■ Saved data entries:
-- Opening Marker --
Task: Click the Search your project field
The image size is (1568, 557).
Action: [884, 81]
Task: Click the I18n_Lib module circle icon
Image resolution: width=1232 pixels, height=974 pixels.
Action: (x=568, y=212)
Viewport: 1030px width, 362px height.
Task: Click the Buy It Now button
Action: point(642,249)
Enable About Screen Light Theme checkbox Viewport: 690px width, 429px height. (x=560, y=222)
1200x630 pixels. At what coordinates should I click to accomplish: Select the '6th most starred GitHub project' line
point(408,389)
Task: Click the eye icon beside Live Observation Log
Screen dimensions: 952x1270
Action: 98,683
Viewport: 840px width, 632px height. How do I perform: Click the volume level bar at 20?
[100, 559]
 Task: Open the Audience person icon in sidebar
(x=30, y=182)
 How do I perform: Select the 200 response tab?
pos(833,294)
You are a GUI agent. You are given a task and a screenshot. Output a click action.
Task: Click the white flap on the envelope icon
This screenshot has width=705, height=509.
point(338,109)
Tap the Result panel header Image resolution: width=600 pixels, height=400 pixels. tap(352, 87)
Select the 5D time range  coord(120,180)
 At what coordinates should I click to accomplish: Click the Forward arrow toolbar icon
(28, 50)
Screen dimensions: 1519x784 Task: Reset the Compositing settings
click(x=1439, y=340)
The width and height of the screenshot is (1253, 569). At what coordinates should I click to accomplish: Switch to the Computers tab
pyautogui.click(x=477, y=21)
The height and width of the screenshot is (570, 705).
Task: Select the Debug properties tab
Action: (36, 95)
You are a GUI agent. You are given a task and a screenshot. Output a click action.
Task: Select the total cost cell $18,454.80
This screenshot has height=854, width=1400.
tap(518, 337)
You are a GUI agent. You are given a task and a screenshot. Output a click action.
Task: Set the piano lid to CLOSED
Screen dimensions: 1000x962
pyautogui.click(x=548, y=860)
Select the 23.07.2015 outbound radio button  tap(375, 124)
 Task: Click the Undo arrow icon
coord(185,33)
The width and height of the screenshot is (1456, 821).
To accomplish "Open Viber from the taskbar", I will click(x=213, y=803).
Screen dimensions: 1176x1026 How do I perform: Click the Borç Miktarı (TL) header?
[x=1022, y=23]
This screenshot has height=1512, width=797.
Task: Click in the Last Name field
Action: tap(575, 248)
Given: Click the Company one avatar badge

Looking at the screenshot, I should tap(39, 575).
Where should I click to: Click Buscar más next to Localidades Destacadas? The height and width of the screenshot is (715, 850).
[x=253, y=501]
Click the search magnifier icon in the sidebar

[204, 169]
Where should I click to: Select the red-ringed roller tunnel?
-- Closing Marker --
■ Assignment:
Give back exactly the lines from the beginning of the records through the line containing "Enable About Screen", and only those.

■ The completed task:
Task: Click the Search your project field
The image size is (1568, 557).
Action: [884, 81]
Task: Click the I18n_Lib module circle icon
Image resolution: width=1232 pixels, height=974 pixels.
Action: (x=568, y=212)
Viewport: 1030px width, 362px height.
Task: Click the Buy It Now button
Action: point(642,249)
Enable About Screen Light Theme checkbox Viewport: 690px width, 429px height. (x=560, y=222)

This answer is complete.